- **Aim of the task**: Can you write out each of the following items exactly as it appears, without changing anything?

- **Records for processing**:
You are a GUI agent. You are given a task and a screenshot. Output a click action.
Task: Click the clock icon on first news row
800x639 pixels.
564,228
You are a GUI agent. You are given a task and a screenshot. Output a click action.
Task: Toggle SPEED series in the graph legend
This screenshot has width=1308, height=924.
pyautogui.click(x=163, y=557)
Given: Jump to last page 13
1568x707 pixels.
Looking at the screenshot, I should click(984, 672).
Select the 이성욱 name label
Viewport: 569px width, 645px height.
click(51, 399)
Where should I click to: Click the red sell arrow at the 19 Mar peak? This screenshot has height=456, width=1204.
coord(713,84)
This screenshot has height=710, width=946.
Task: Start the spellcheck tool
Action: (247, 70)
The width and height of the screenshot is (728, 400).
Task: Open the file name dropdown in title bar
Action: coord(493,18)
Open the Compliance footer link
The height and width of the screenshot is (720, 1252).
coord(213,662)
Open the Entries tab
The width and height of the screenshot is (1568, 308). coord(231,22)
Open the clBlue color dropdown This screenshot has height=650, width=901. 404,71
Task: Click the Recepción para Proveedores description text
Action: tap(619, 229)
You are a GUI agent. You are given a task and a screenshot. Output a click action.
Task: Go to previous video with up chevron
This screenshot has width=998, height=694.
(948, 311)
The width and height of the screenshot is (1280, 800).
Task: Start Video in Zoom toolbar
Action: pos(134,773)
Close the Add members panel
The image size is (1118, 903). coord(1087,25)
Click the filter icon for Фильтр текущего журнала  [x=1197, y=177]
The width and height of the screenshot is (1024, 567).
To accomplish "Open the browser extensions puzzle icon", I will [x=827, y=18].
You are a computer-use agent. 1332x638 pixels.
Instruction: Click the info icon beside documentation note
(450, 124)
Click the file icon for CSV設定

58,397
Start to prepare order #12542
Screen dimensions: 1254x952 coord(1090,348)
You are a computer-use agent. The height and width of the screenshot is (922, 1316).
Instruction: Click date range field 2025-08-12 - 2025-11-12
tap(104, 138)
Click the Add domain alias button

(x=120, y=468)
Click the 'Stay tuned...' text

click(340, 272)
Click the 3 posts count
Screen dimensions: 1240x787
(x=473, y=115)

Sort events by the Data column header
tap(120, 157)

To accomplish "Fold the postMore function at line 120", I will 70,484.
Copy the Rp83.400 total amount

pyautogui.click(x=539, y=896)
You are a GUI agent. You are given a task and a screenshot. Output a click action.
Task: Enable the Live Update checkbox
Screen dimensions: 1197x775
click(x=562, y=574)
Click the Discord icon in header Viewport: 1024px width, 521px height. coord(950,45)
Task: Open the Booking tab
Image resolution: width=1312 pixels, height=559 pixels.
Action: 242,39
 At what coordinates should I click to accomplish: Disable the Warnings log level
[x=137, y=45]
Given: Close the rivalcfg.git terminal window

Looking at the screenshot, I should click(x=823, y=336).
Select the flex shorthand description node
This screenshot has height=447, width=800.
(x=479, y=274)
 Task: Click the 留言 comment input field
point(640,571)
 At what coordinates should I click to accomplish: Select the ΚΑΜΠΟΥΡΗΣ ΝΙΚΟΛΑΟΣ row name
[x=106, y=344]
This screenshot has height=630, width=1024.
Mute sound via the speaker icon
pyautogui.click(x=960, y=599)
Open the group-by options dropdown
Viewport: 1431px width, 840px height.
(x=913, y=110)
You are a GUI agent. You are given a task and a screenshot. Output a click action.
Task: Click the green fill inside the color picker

- **Answer**:
You are a GUI agent. You are given a task and a screenshot. Output a click action.
Task: Click the clock icon on first news row
800x639 pixels.
564,228
You are a GUI agent. You are given a task and a screenshot. Output a click action.
Task: Toggle SPEED series in the graph legend
This screenshot has width=1308, height=924.
pyautogui.click(x=163, y=557)
Given: Jump to last page 13
1568x707 pixels.
Looking at the screenshot, I should click(984, 672).
Select the 이성욱 name label
Viewport: 569px width, 645px height.
click(51, 399)
Where should I click to: Click the red sell arrow at the 19 Mar peak? This screenshot has height=456, width=1204.
coord(713,84)
This screenshot has height=710, width=946.
Task: Start the spellcheck tool
Action: (247, 70)
The width and height of the screenshot is (728, 400).
Task: Open the file name dropdown in title bar
Action: coord(493,18)
Open the Compliance footer link
The height and width of the screenshot is (720, 1252).
coord(213,662)
Open the Entries tab
The width and height of the screenshot is (1568, 308). coord(231,22)
Open the clBlue color dropdown This screenshot has height=650, width=901. 404,71
Task: Click the Recepción para Proveedores description text
Action: tap(619, 229)
You are a GUI agent. You are given a task and a screenshot. Output a click action.
Task: Go to previous video with up chevron
This screenshot has width=998, height=694.
(948, 311)
The width and height of the screenshot is (1280, 800).
Task: Start Video in Zoom toolbar
Action: pos(134,773)
Close the Add members panel
The image size is (1118, 903). coord(1087,25)
Click the filter icon for Фильтр текущего журнала  [x=1197, y=177]
The width and height of the screenshot is (1024, 567).
To accomplish "Open the browser extensions puzzle icon", I will [x=827, y=18].
You are a computer-use agent. 1332x638 pixels.
Instruction: Click the info icon beside documentation note
(450, 124)
Click the file icon for CSV設定

58,397
Start to prepare order #12542
Screen dimensions: 1254x952 coord(1090,348)
You are a computer-use agent. The height and width of the screenshot is (922, 1316).
Instruction: Click date range field 2025-08-12 - 2025-11-12
tap(104, 138)
Click the Add domain alias button

(x=120, y=468)
Click the 'Stay tuned...' text

click(340, 272)
Click the 3 posts count
Screen dimensions: 1240x787
(x=473, y=115)

Sort events by the Data column header
tap(120, 157)

To accomplish "Fold the postMore function at line 120", I will 70,484.
Copy the Rp83.400 total amount

pyautogui.click(x=539, y=896)
You are a GUI agent. You are given a task and a screenshot. Output a click action.
Task: Enable the Live Update checkbox
Screen dimensions: 1197x775
click(x=562, y=574)
Click the Discord icon in header Viewport: 1024px width, 521px height. coord(950,45)
Task: Open the Booking tab
Image resolution: width=1312 pixels, height=559 pixels.
Action: 242,39
 At what coordinates should I click to accomplish: Disable the Warnings log level
[x=137, y=45]
Given: Close the rivalcfg.git terminal window

Looking at the screenshot, I should click(x=823, y=336).
Select the flex shorthand description node
This screenshot has height=447, width=800.
(x=479, y=274)
 Task: Click the 留言 comment input field
point(640,571)
 At what coordinates should I click to accomplish: Select the ΚΑΜΠΟΥΡΗΣ ΝΙΚΟΛΑΟΣ row name
[x=106, y=344]
This screenshot has height=630, width=1024.
Mute sound via the speaker icon
pyautogui.click(x=960, y=599)
Open the group-by options dropdown
Viewport: 1431px width, 840px height.
(x=913, y=110)
You are a GUI agent. You are given a task and a screenshot. Output a click action.
Task: Click the green fill inside the color picker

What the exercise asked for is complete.